Laws Stores Ltd.
- Founded: 19th Century - WM Laws 1907 - City Stores 1921 - Combined to form Laws Stores
- Defunct: 1985
- Headquarters: Gateshead, Tyne and Wear
- Area served: United Kingdom
- Key people: Grigor McClelland

= Laws Stores =

Former British Supermarket chain

Laws Stores was a grocery store business that expanded across the North East of England and Southern Scotland, before moving into the burgeoning supermarket trade. It was purchased by Scottish grocery chain W M Low in 1985 as part of their expansion plans.

The original company of WM Laws was founded in Gateshead during the last quarter of the 19th century by William Maitland Laws. In 1907, Arthur McClelland, the son of Andrew Penman McClelland who was a partner in Joshua Wilson and Brothers, a Sunderland based wholesale grocery business, started his own grocery business, City Stores, in Shields Road, Byker. McClelland had completed an apprenticeship at a fellow Quaker grocery firm, Pumphrey & Carrick Watson of Newcastle. In 1921, McClelland purchased WM Laws nine stores and merged them with his own City Stores, branding the new business as Laws Stores. By 1939, the business had grown to 52 stores across the North East.

After completing a degree at Balliol College, Oxford, Arthur's son Grigor McClelland joined the company as managing director in 1948. During the 50s and he introduced a number of innovations including self-service and modern warehousing and distribution systems. In 1952, when addressing the Publicity Club in London, Grigor McClelland stated,

Impact of self-service shops on advertising will be an intensification of the trend towards displaying in the advertisement the actual picture of the product so that people can recognise it when they see it in a self-service shop

Laws Stores tested the Resale price maintenance in 1953, when they reduced all Fruit squash drinks by 6 pence, but the manufacturer stopped supplying Laws after the local grocers association complained. In 1957, the company had 65 stores, 385 employees and a turnover of £1.25 million a year. Grigor McClelland shared his managing director role at the company after joining Balliol College in 1962 to become their first fellow in Management Studies. While at Balliol, Grigor set up the Journal of Management Studies before moving on in 1965 to become the first director of the Manchester Business School. In the same year, McClelland became Chairman of Laws Stores and stopped running the company on a day to day basis. The company continued to challenge the resale price maintenance up and to the government brought in legislation to remove it. The company grew significantly during the supermarket boom of the late 60s and early 70s, including purchasing the Scottish grocery business of Unigate including eight Kibby's Supermarkets, but then faced challenges in the economic crisis and from larger supermarket chains. The company had a turnover of £6.4 million and profits of £170,000 in 1969, however by 1974 the turnover had increased to £14.7 million but profits had dropped to £150,000.

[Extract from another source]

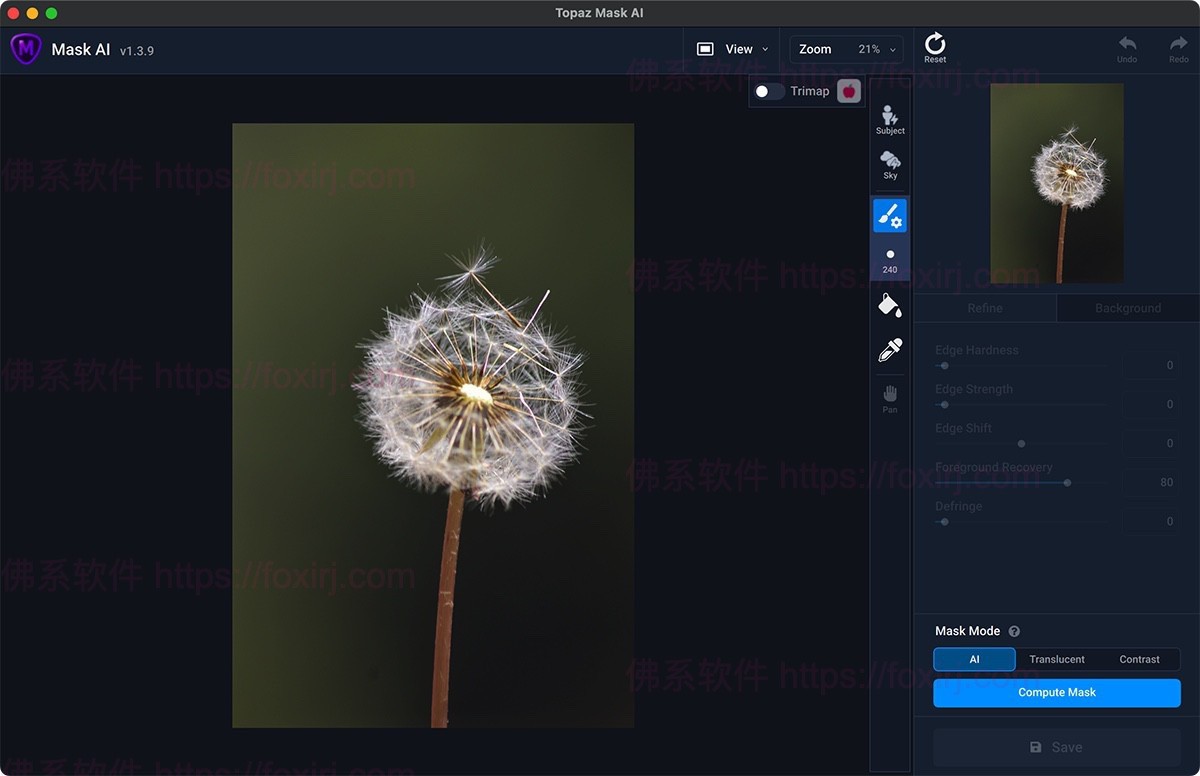Expand the Zoom percentage dropdown
Screen dimensions: 1200x776
pos(846,49)
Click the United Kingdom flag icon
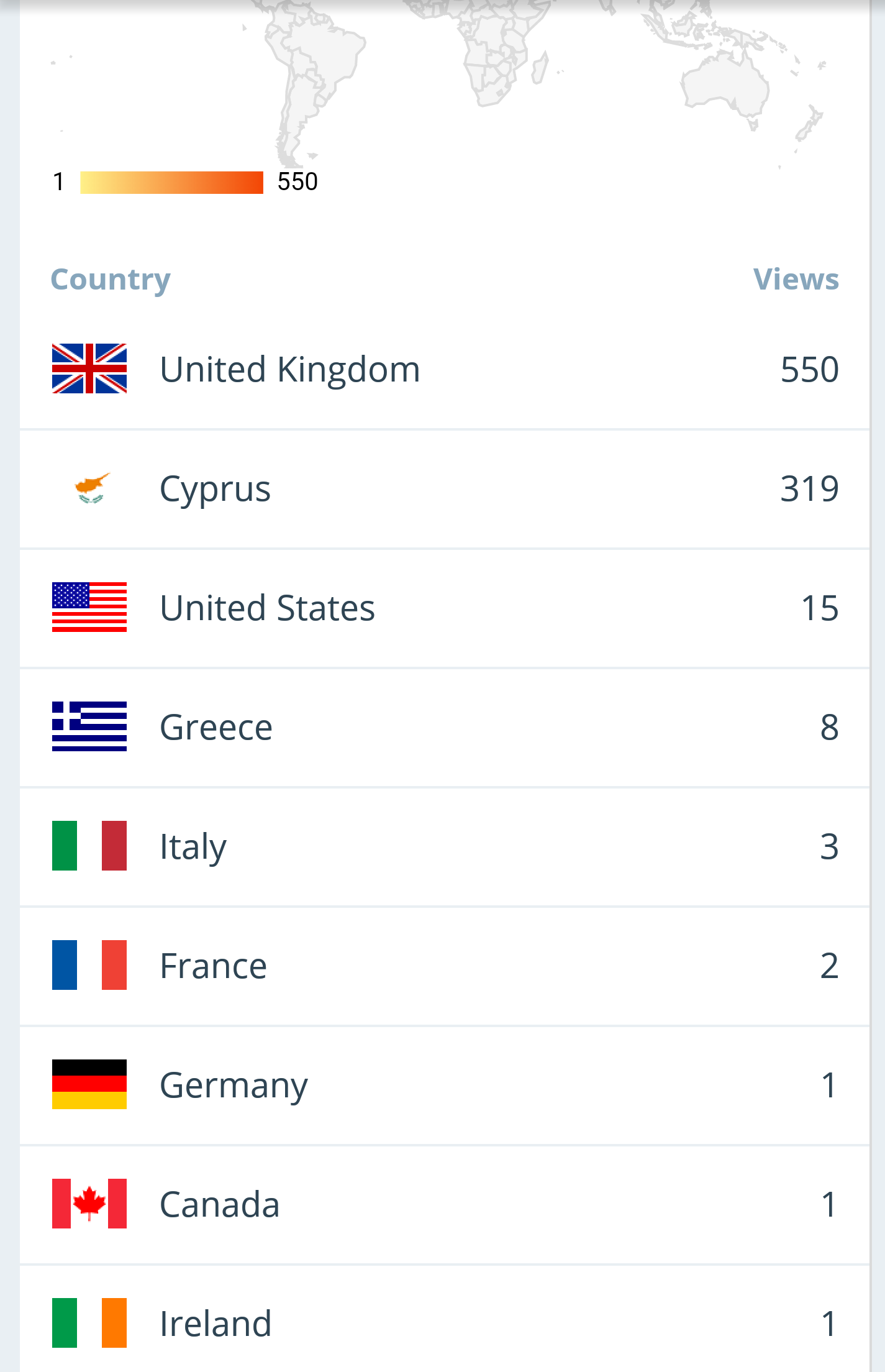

McClelland returned as Managing Director of Laws in 1978. The company was at this point struggling against the growth of national brands and the company still operating from its first generation supermarket stores, as we as internal issues with warehousing. McClelland looked at how they could improve Laws profitability, including should they go down the discounter route, take the company upmarket, move into offering non grocery stock or into different service industries. The company seriously looked at several different: specialist fruit and vegetable retailing, health food retailing, fast food business or targeting small town locations away from large supermarkets. The company attempted the move into the fast food trade by taking on a Kentucky Fried Chicken franchise, but the site proved to be wrong. McClelland did however improve their warehousing issues, opening a new warehouse, while freeing up space by outsourcing their frozen storage to Amalgamated Foods of Durham. By 1984, the company had a turnover of £56 million.

In 1985 the whole chain was sold to Wm Low at a cost of £6.8 million. In McClelland's article Economies of Scale in British food retail from 1990, he stated that the company was struggling and needed to be sold before it became unsellable. During 1986, Wm Low closed eight unprofitable Laws stores and converted the remaining 36 stores to their own branding.